Collection Highlight: The Woods Family Papers
by William McCarthy, Processing and Reference Archivist
Today’s highlight is MS1009, the Woods Family papers, 1796-1896. This collection highlights various members of the extended Woods family, starting with the marriage of Leonard Woods and Abigail Wheeler. They would have 10 children together and this collection contains letters sent between various members of the family. The most well-known of their children was their son Leonard Woods Jr., who became the 4th president of Bowdoin College. The collection highlights a large, extended family in the 19th-century and how they dealt with various events both external and internal.
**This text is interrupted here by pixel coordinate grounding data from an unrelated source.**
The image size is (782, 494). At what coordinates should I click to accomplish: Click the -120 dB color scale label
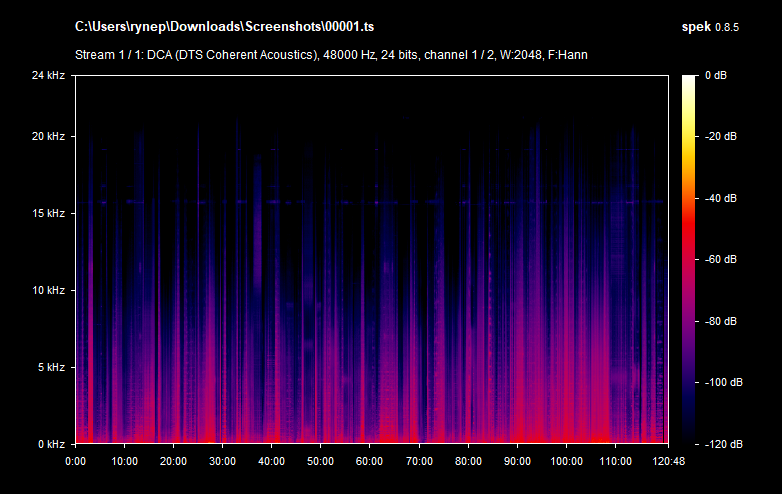click(721, 444)
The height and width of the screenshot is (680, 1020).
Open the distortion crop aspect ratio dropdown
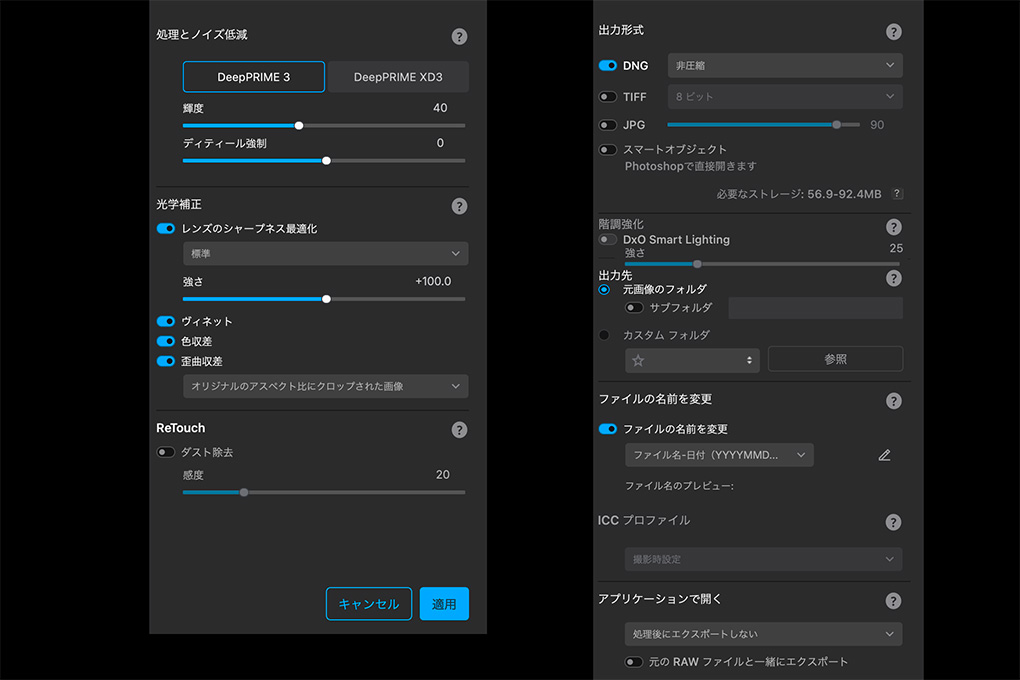click(325, 386)
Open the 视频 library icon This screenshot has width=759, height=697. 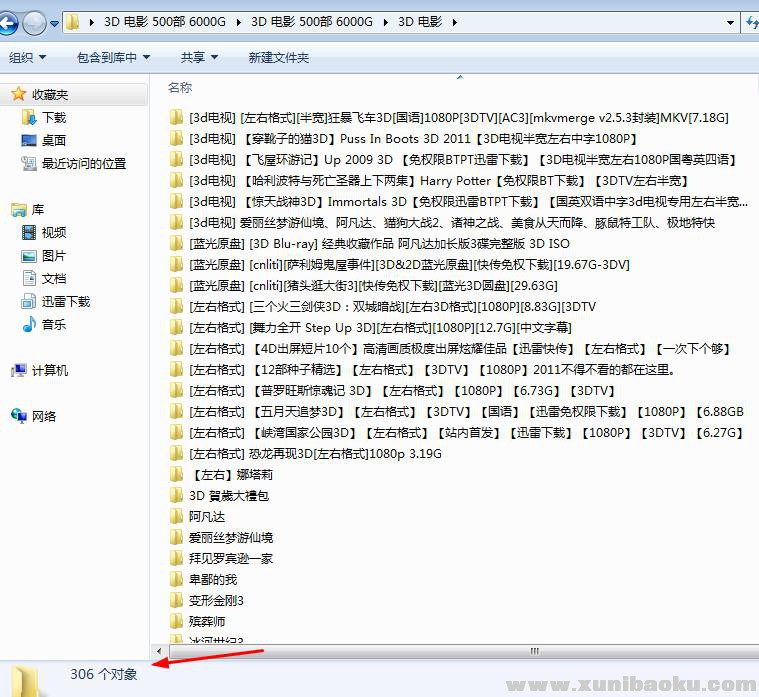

Leonard Woods was born in Princeton, Massachusetts and eventually graduated from Harvard in 1796. He was ordained at Second Church of West Newbury, Massachusetts on December 5, 1798; He held onto that position until May 25, 1808 to become Professor of Theology at the Andover Theological Seminary. He played a role in founding numerous societies including the American Board of Commissioners for Foreign Missionaries, the American Tract Society and the American Temperance Union. While a professor at Andover he educated nearly a thousand ministerial candidates and his lectures were known for their solid content and earnest delivery. During the 1820s he had a well-known disagreement with Henry Ware, professor at Harvard. They disagreed on ideas of human nature with Ware arguing that human nature was essentially good while Woods thought humans were depraved by nature. He would also write a five-part history on the Andover Seminary which would be completed by his son Leonard Jr. His son would also write a popular translation of George Christian Knapp’s Christian Theology.
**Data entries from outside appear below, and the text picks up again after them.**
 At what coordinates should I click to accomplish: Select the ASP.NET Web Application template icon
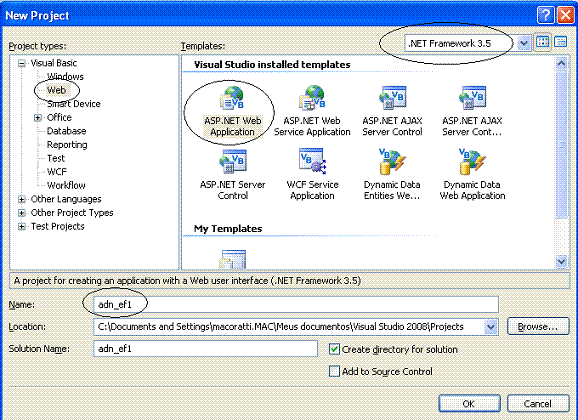click(x=232, y=98)
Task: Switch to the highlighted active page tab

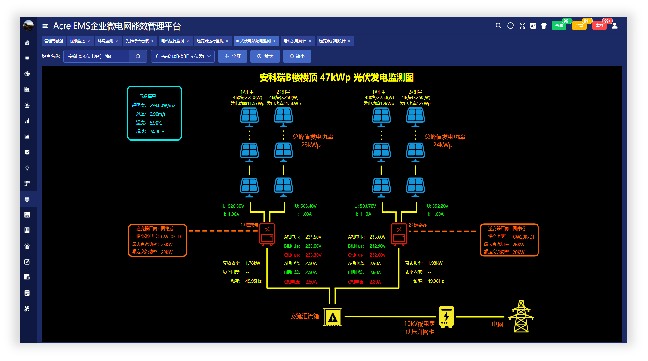Action: pos(256,41)
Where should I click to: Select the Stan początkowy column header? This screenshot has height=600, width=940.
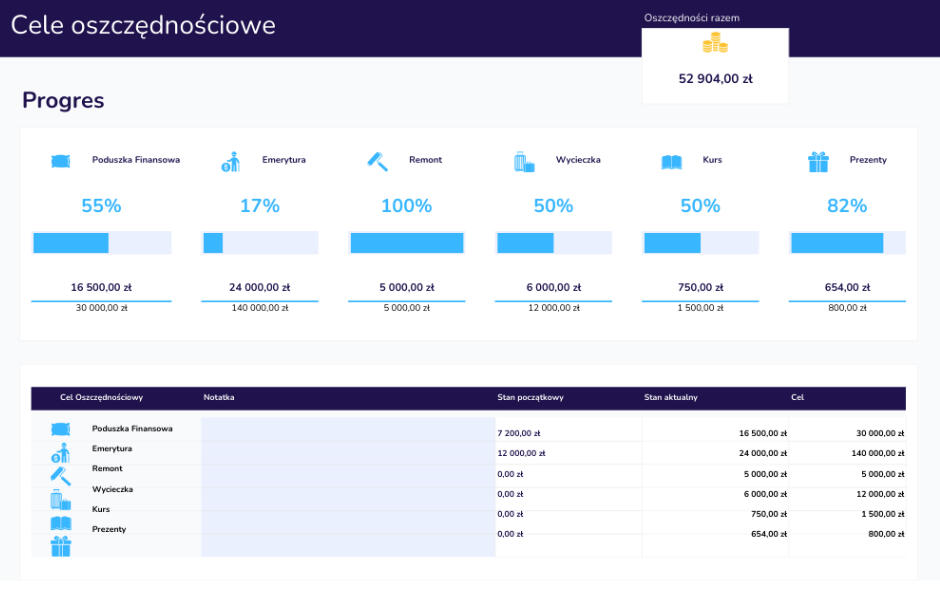coord(530,398)
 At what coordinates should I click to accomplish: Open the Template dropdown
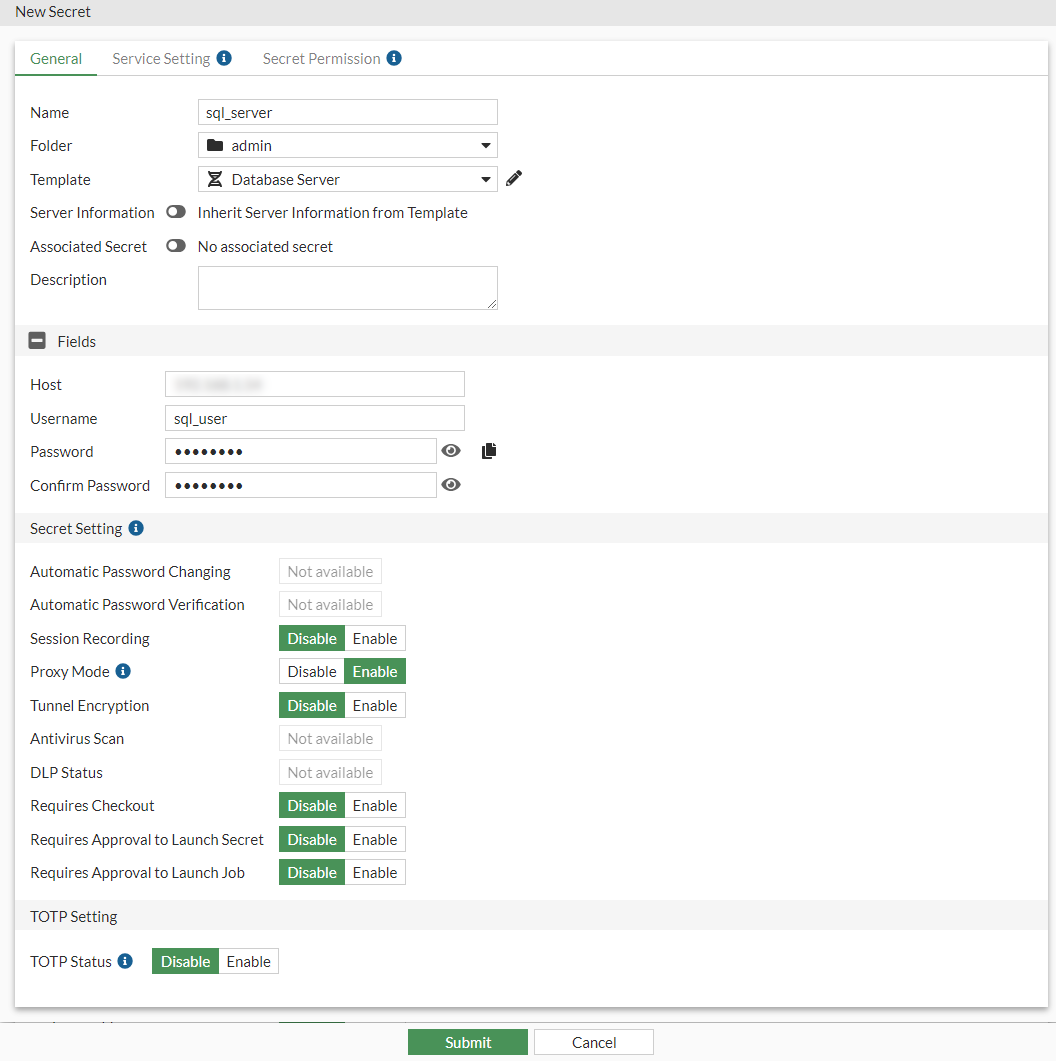click(x=485, y=178)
Letters in this collection are family-focused and show a tight-knit family that continued to connect with one another even while apart. For Leonard Sr., many of the letters from him are directed to his daughter Mary Smith. Many of the letters by Abigail are addressed to “our children” and show the affection and care she had for her kids. The collection also has letters from most of the Woods’ children to other members of the family. The letters in this collection can illuminate how a large family communicated across the 19th century. They discuss news, events, stories, experiences, worries, and hopes, just like families today. While physical letter-writing is not the preferred method anymore in favor of text and email, this collection shows that the content may not be all that different.